Abdominal normothermic regional perfusion in controlled donation after circulatory determination of death liver transplantation: Outcomes and risk factors for graft loss
2021; Elsevier BV; Volume: 22; Issue: 4 Linguagem: Inglês
10.1111/ajt.16899
ISSN1600-6143
AutoresAmelia J. Hessheimer, Gloria de la Rosa, Mikel Gastaca, P. Ruíz, Alejandra Otero, Manuel Arias, Felipe Alconchel, Pablo Ramı́rez, Andrea Boscá, Rafael López‐Andújar, Lánder Atutxa, Mario Royo-Villanova, Belinda Sánchez Pérez, Julio Santoyo Santoyo, Luis Miguel Marín Gómez, Miguel Ángel Gómez Bravo, Fernando Mosteiro, María Trinidad Villegas Herrera, Jesús Villar, Carolina González‐Abós, B. Vidal, Josefina López-Domínguez, Laura Lladó, José María Domínguez Roldán, Iago Justo, C. Jiménez, Javier López‐Monclús, Víctor Sánchez-Turrión, G. Rodríguez-Laiz, Enrique Velasco Sánchez, José Ángel López‐Baena, M. Caralt, R. Charco, Santiago Tomé, Evaristo Varó, Pablo Martí‐Cruchaga, Fernando Rotellar, María A. Varona, Manuel Barrera, Juan Carlos Rodríguez-Sanjuán, Javier Briceño, Diego A. López, Gerardo Blanco‐Fernández, Javier Nuño, David Pacheco, Elisabeth Coll, Beatriz Domínguez‐Gil, Constantino Fondevila,
Tópico(s)Organ Donation and Transplantation
ResumoPostmortem normothermic regional perfusion (NRP) is a rising preservation strategy in controlled donation after circulatory determination of death (cDCD). Herein, we present results for cDCD liver transplants performed in Spain 2012-2019, with outcomes evaluated through December 31, 2020. Results were analyzed retrospectively and according to recovery technique (abdominal NRP [A-NRP] or standard rapid recovery [SRR]). During the study period, 545 cDCD liver transplants were performed with A-NRP and 258 with SRR. Median donor age was 59 years (interquartile range 49-67 years). Adjusted risk estimates were improved with A-NRP for overall biliary complications (OR 0.300, 95% CI 0.197-0.459, p < .001), ischemic type biliary lesions (OR 0.112, 95% CI 0.042-0.299, p < .001), graft loss (HR 0.371, 95% CI 0.267-0.516, p < .001), and patient death (HR 0.540, 95% CI 0.373-0.781, p = .001).
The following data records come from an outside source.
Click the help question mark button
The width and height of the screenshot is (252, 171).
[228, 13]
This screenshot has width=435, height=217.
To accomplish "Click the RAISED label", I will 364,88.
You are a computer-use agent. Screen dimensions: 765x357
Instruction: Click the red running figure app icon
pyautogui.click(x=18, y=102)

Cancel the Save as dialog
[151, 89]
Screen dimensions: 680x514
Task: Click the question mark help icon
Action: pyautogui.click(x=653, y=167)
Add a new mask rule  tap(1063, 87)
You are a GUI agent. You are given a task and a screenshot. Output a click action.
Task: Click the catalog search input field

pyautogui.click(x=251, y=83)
Cold ischemia time (HR 1.004, 95% CI 1.001-1.007, p = .021) and re-transplantation indication (HR 9.552, 95% CI 3.519-25.930, p < .001) were significant independent predictors for graft loss among cDCD livers with A-NRP. While use of A-NRP helps overcome traditional limitations in cDCD liver transplantation, opportunity for improvement remains for cases with prolonged cold ischemia and/or technically complex recipients, indicating a potential role for complimentary ex situ perfusion preservation techniques.